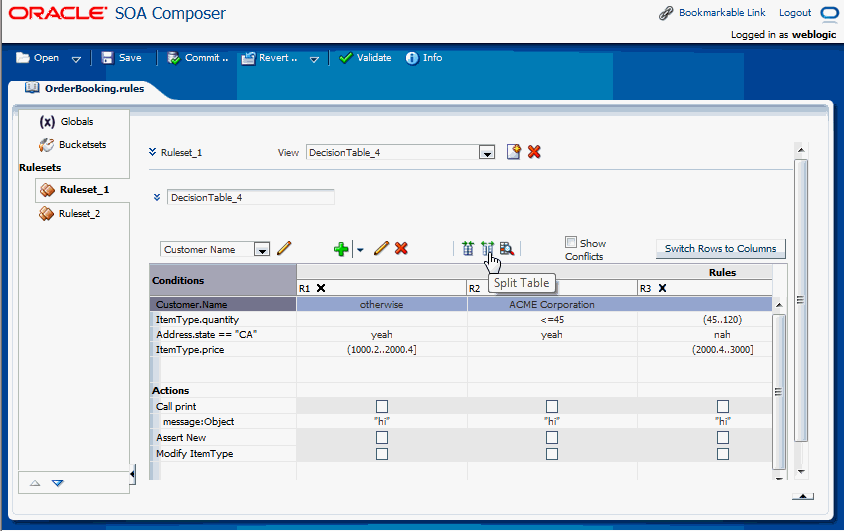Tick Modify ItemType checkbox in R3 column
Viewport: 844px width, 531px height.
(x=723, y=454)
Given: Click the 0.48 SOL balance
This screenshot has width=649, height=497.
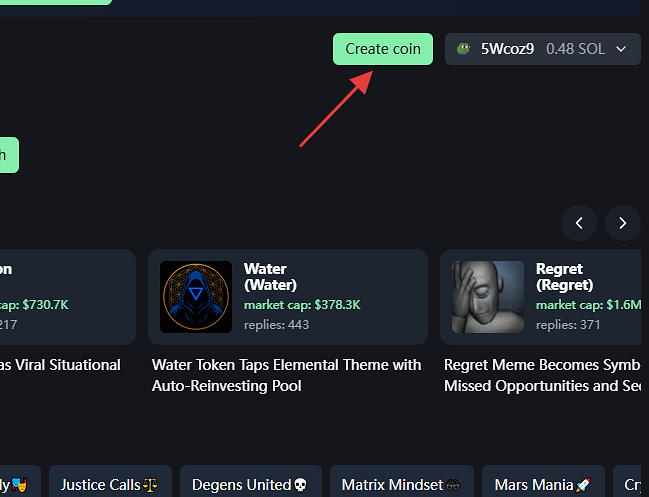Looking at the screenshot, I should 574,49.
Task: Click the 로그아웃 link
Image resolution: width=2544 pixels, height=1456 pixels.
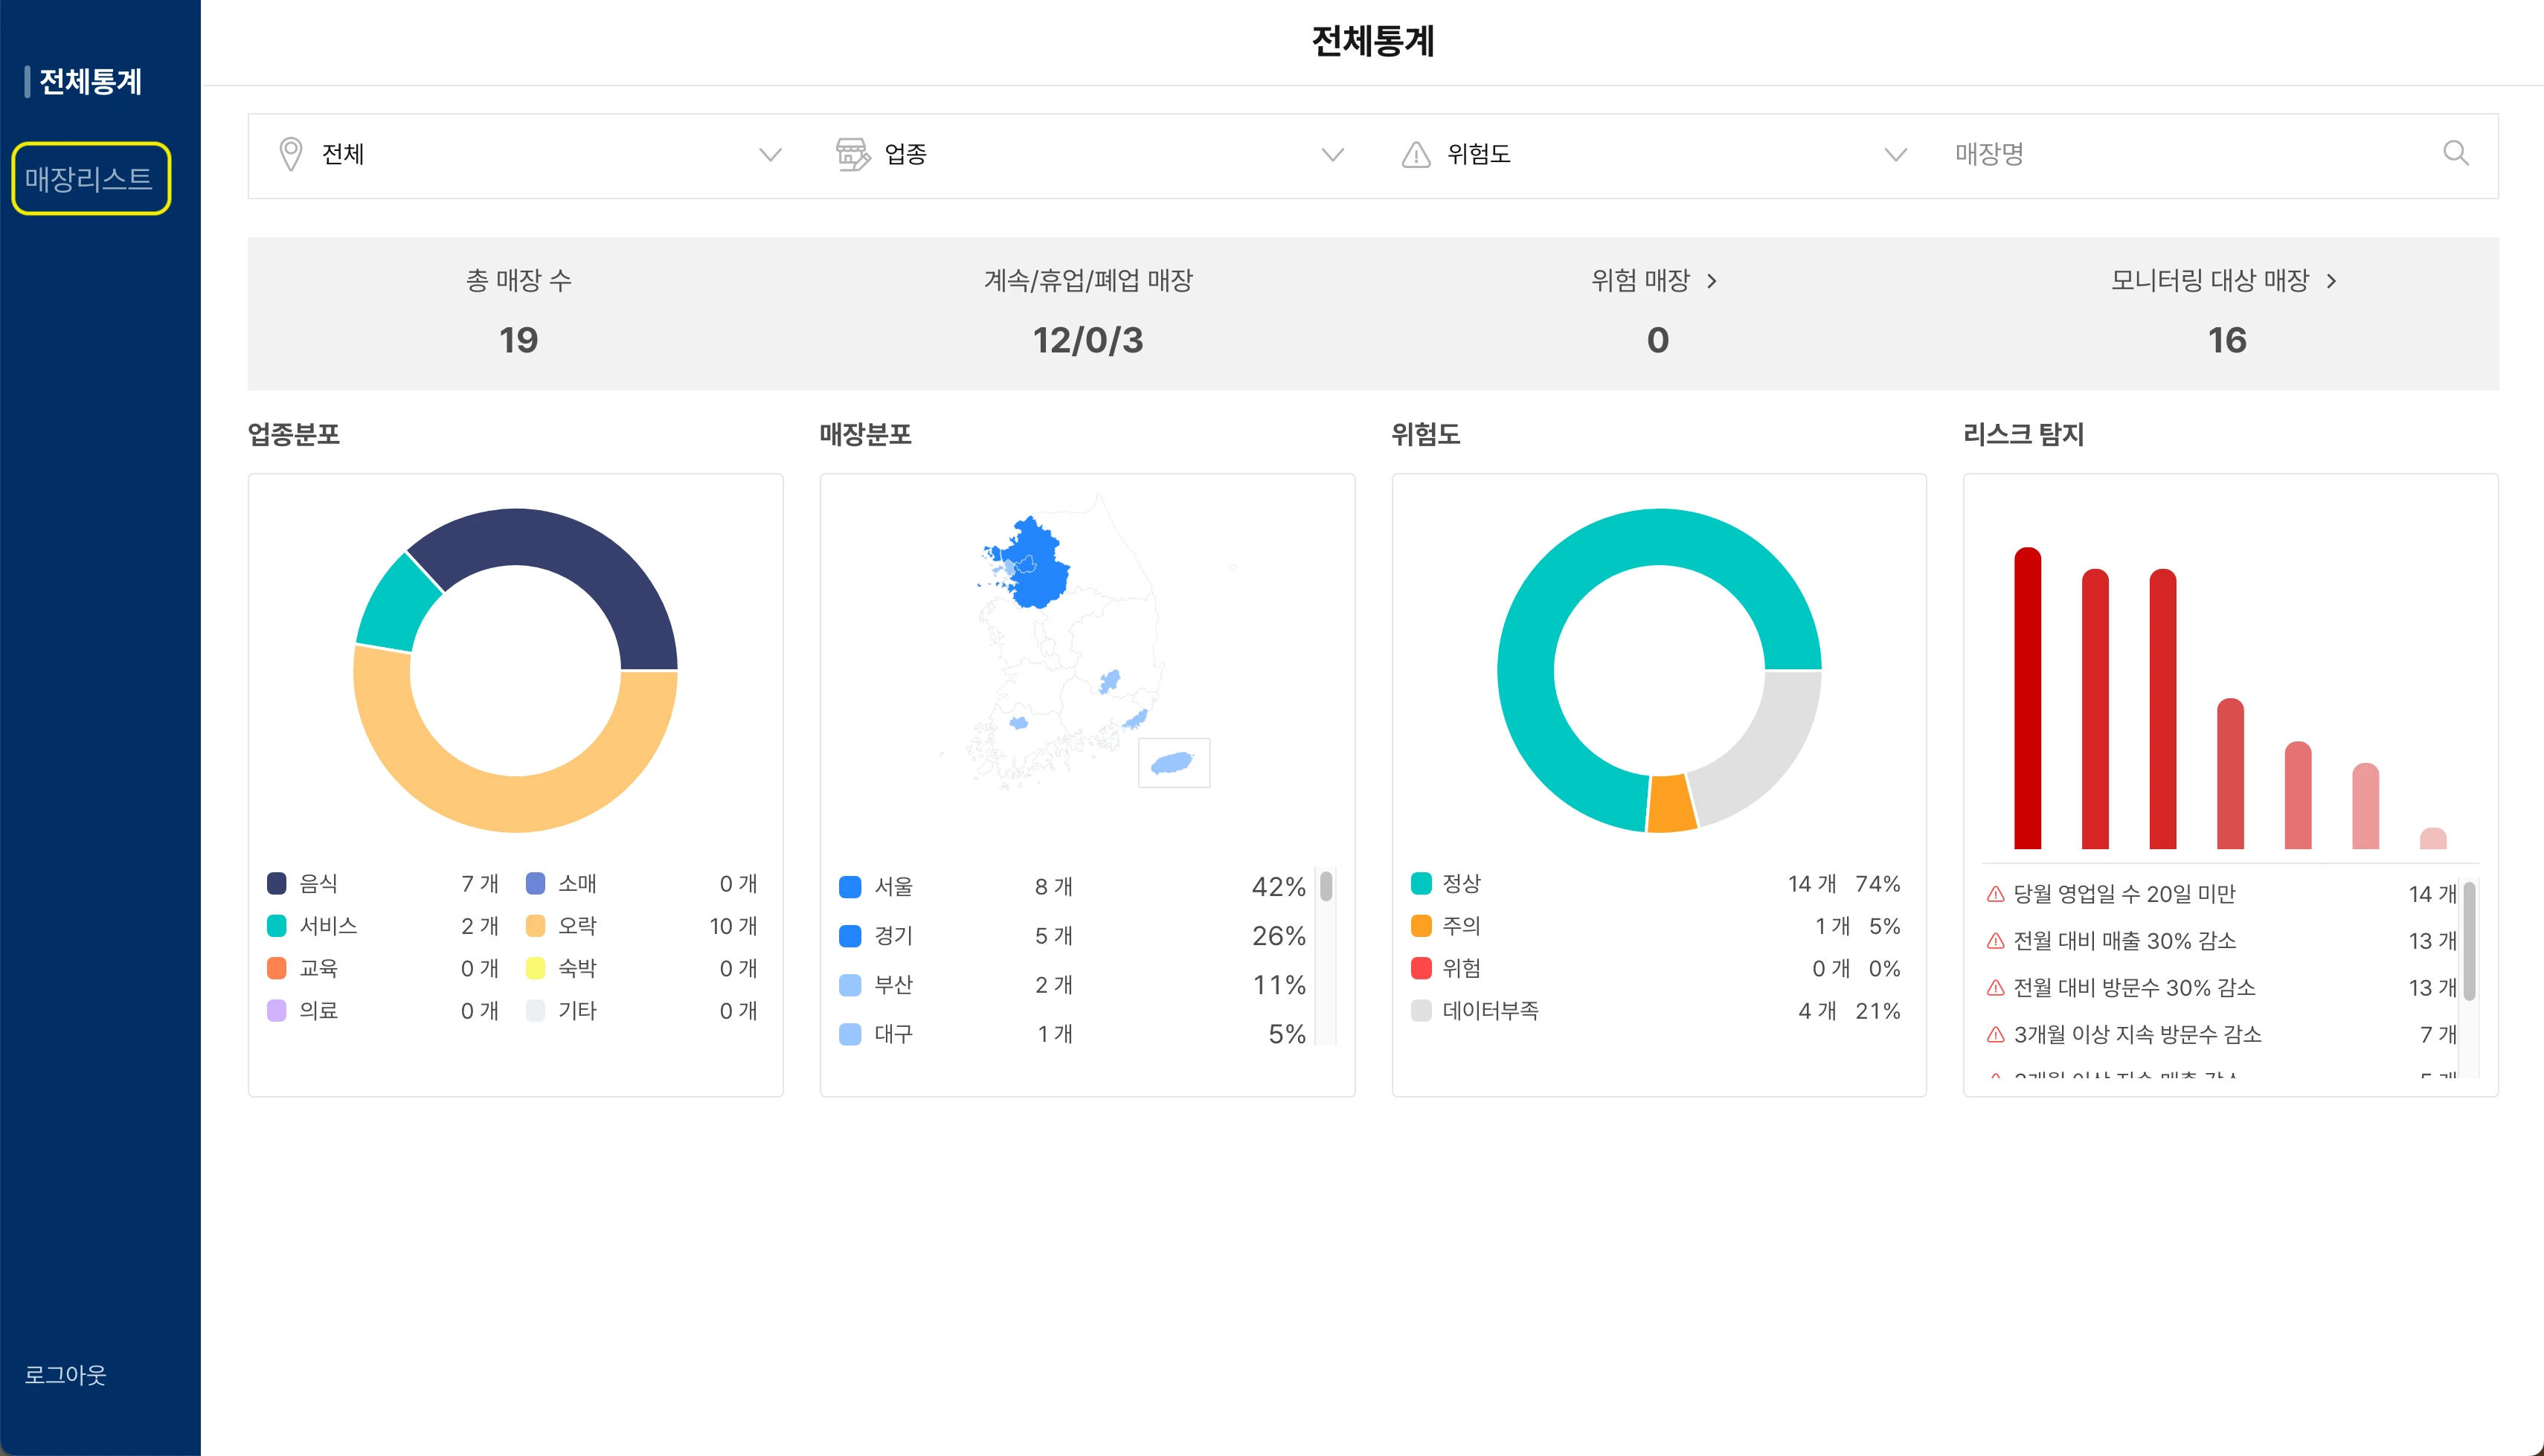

• **GIVEN INSTRUCTION**
Rewrite the records above as a numbered list with one line per item, omitting any blank lines and leaving out the pictures.

• **ANSWER TO THE PROBLEM**
1. Tick Modify ItemType checkbox in R3 column
2. Viewport: 844px width, 531px height.
3. (x=723, y=454)
4. Given: Click the 0.48 SOL balance
5. This screenshot has width=649, height=497.
6. Looking at the screenshot, I should 574,49.
7. Task: Click the 로그아웃 link
8. Image resolution: width=2544 pixels, height=1456 pixels.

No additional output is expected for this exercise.